# PASSAGE SHOWN:
※ ※ ※

Note: If you disagree with what’s expressed in this post, I encourage you to also take a look at my more nuanced and comprehensive post on the topic of code duplication, which gives a more thorough refutation of some of the popular ideas around duplication.
“Duplication is cheaper than the wrong abstraction” is a saying I often hear repeated in the Rails community. I don’t really feel like the expression makes complete sense. I fear that it may lead developers to make poor decisions. Here’s what I take the expression to mean, why I can’t completely get on board with it, and what I would advise instead.
The idea (as I understand it)
My understanding of the “duplication is cheaper than the wrong abstraction” idea, based on Sandi Metz’s post about it, is as follows. When a programmer refactors a piece of code to be less duplicative, that programmer replaces the duplicative code with a new, non-duplicative abstraction. So far so good, perhaps. But, by creating this new abstraction, the programmer signals to posterity that this new abstraction is “the way things should be” and that this new abstraction ought not to be messed with. As a result, this abstraction gets bastardized over time as maintainers of the code need to change it yet simultaneously feel compelled to preserve it. The abstraction gets littered with conditional logic to behave different ways in different scenarios, and eventually becomes an unreadable mess.
I hope this is a fair and reasonably faithful paraphrasing of Sandi’s idea. Here are the parts of the idea that I agree with, followed by the parts of the idea that I take issue with.
The parts I agree with
In my experience it’s absolutely true that existing code has a certain inertia to it. Whether it’s out of caution or laziness or some other motive, it seems that a common approach to existing code is “don’t mess with it too much”. This is often a pretty reasonable approach, especially in codebases with poor test coverage where broad refactorings aren’t very safe. Unfortunately the “don’t mess with it too much” approach (as Sandi correctly points out) often makes bad code even worse.
I also of course agree that it’s bad when an abstraction gets cluttered up with a bunch of conditional logic to behave differently in different scenarios. Once that happens, the abstraction can hardly be called an abstraction anymore. It’s like two people trying to live in one body.
I also agree with Sandi’s approach to cleaning up poorly-deduplicated code. First, back out the “improvements” and return to the duplicated state. Then begin the de-duplication work anew. Good approach.
The parts I take issue with
What exactly is meant by “the wrong abstraction”?

※ ※ ※

# RAW DATA:
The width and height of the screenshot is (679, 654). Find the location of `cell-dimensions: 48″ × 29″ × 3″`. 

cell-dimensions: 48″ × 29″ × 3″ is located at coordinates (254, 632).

※ ※ ※

# EXERCISE REQUIREMENTS:
[1] Using the post on duplication and abstraction, decide whether each statement agrees with it, answering yes or no and quoting the words that settle it: (a) The author says existing code tends to have inertia. (b) The author's understanding of the idea comes from a book by Sandi Metz. (c) The author rejects Sandi's approach to cleaning up poorly-deduplicated code.
[2] Write the next part of the post on duplication and abstraction, starting after its final line.
The material has no connection to the post on duplication and abstraction.

# ANSWER LIST:
[1]
(a) Yes: "In my experience it’s absolutely true that existing code has a certain inertia to it."
(b) No: "based on Sandi Metz’s post about it"
(c) No: "I also agree with Sandi’s approach to cleaning up poorly-deduplicated code."

[2]
I think “the wrong abstraction” is a confused way of referring to poorly-de-duplicated code. Here’s why.
It seems to me that what’s meant by “the wrong abstraction” is “a confusing piece of code littered with conditional logic”. I don’t really see how it makes sense to call that an abstraction at all, let alone the wrong abstraction.
Not every piece of code is an abstraction of course. To me, an abstraction is a piece of code that’s expressed in high-level language so that the distracting details are abstracted away. If I were to see a confusing piece of code littered with conditional logic, I wouldn’t see it and think “oh, there’s an incorrect abstraction”, I would just think, “oh, there’s a piece of crappy code”. It’s neither an abstraction nor wrong, it’s just bad code.
So instead of “duplication is cheaper than the wrong abstraction”, I would say “duplication is cheaper than confusing code littered with conditional logic”. But I actually wouldn’t say that, because I don’t believe duplication is cheaper. I think it’s usually much more expensive.
When duplication is dearer
I don’t see how it can be said, without qualification, that duplication is cheaper than the wrong abstraction. Some certain things must be considered. How bad is the duplication? How bad is the de-duplicated code? Sometimes the duplication is cheaper but sometimes it’s more expensive. How do you know unless you know how good or bad each alternative is? It depends on the scenario.
If the duplication is very small and obvious, and the alternative is to create a puzzling mess, then that duplication is absolutely cheaper than the bad code. But if the duplication is horrendous (for example, the same several lines of code duplicated across distant parts of the codebase dozens of times, and with inconsistent names which make the duplication hard to notice or track down) and the alternative is a piece of code that’s merely imperfect, then I would say that the duplication is more expensive.
In general, I find duplication to typically be more much expensive than the de-duplicated alternative. Duplication can bite you, hard. The worst is when there’s a piece of code that’s duplicated but you don’t know it’s duplicated. In that case you risk changing the code in one place without realizing you’re creating an inconsistency. It’s hard for a poor abstraction to have consequences worse than that.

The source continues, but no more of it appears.